The effectiveness of bank management is determined by the ability of bank managers to influence and achieve the realization of the interests of bank owners and planned goals, to increase the profitability and value of the bank with optimal use of resources, risk reduction and implementation of technologies. The traditional approach to assessing the effectiveness of bank management focuses on financial management and financial indicators, such as profitability, liquidity and costs. However, there is no comprehensive method for assessing the effectiveness of bank management based on considering all management components. In addition, there is a need to explore further the main factors that influence the effectiveness of bank management. In this regard, the article aims to identify and systematize the areas of effectiveness and factors that influence the effectiveness of bank management. The object of the study is the effectiveness of bank management. The subject of the study is the factors that influence the effectiveness of bank management. The study is based on the hypothesis that the effectiveness of bank management can be assessed using influencing factors. Within the framework of this approach, the work identifies 7 areas of bank management efficiency: corporate governance, strategic planning, financial management, operational management, organizational management, risk management, and the introduction of innovations and technologies. Influencing factors have been identified for each area, and their classification has been carried out based on the division into internal, external, and mixed factors. Bank managers and regulators can use the proposed approach to diagnose the level of management efficiency and identify weaknesses in the structure of bank management.

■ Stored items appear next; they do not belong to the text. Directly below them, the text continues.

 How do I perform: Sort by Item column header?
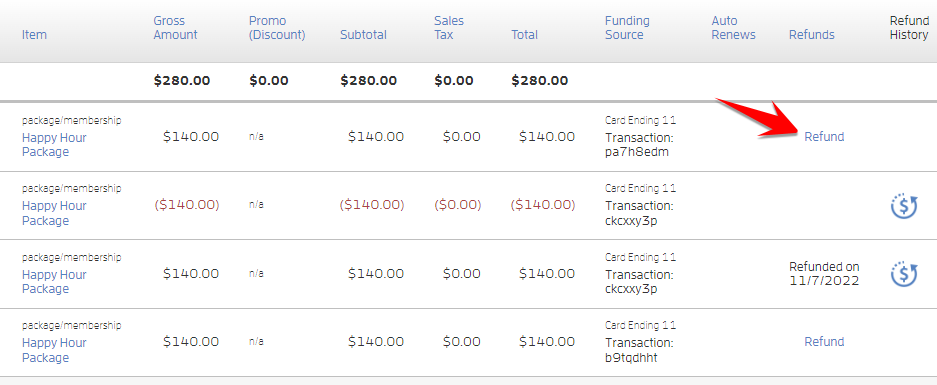pyautogui.click(x=34, y=35)
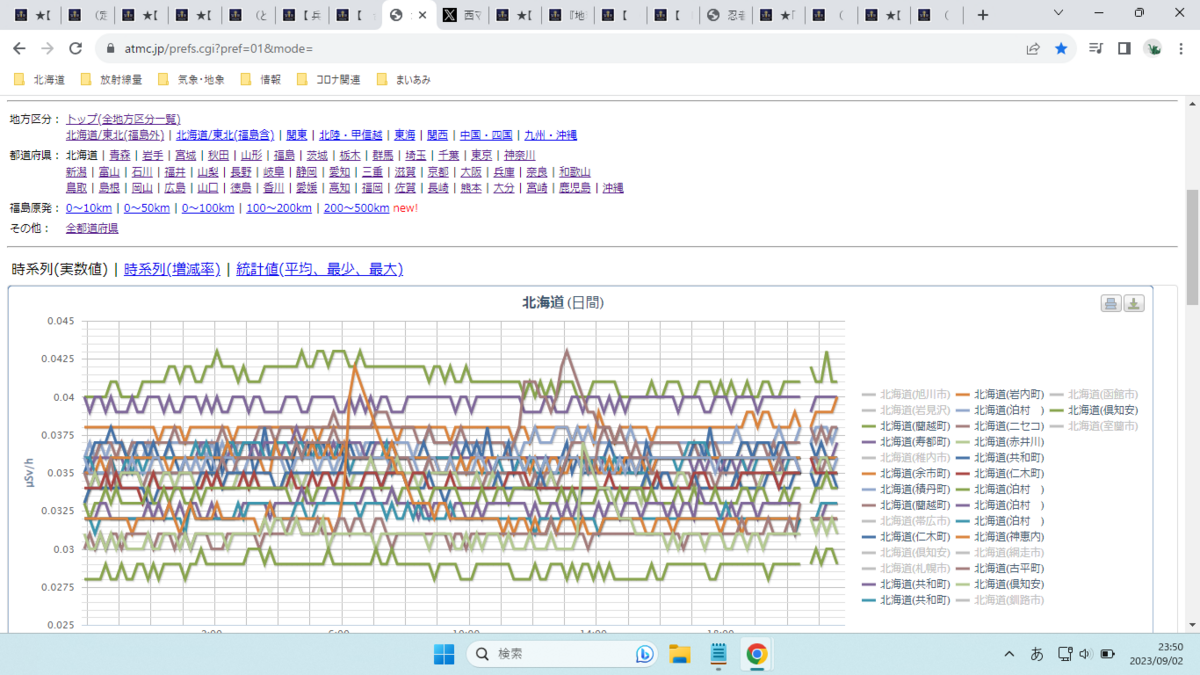Show hidden system tray icons
This screenshot has width=1200, height=675.
click(1009, 654)
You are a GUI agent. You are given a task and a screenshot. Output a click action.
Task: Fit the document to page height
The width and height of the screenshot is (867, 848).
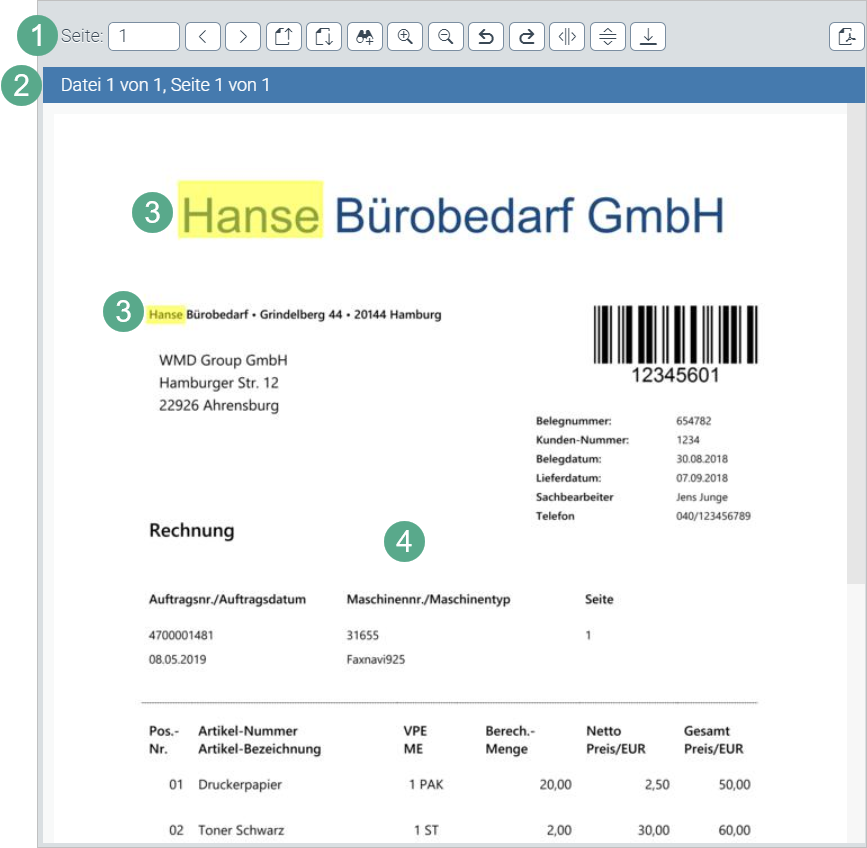pos(607,36)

The developed system of factors can serve as a basis for forming management decisions aimed at optimizing resources, reducing risks, and increasing banking institutions' profitability. The results obtained can also be used to develop training programs and methodological materials for training specialists in the field of bank management.

Suggested Citation

  • Lada Shirinyan & Denys Shyrai, 2025. "Factors Affecting the Effectiveness of Bank Management," Oblik i finansi, Institute of Accounting and Finance, issue 2, pages 114-120, June.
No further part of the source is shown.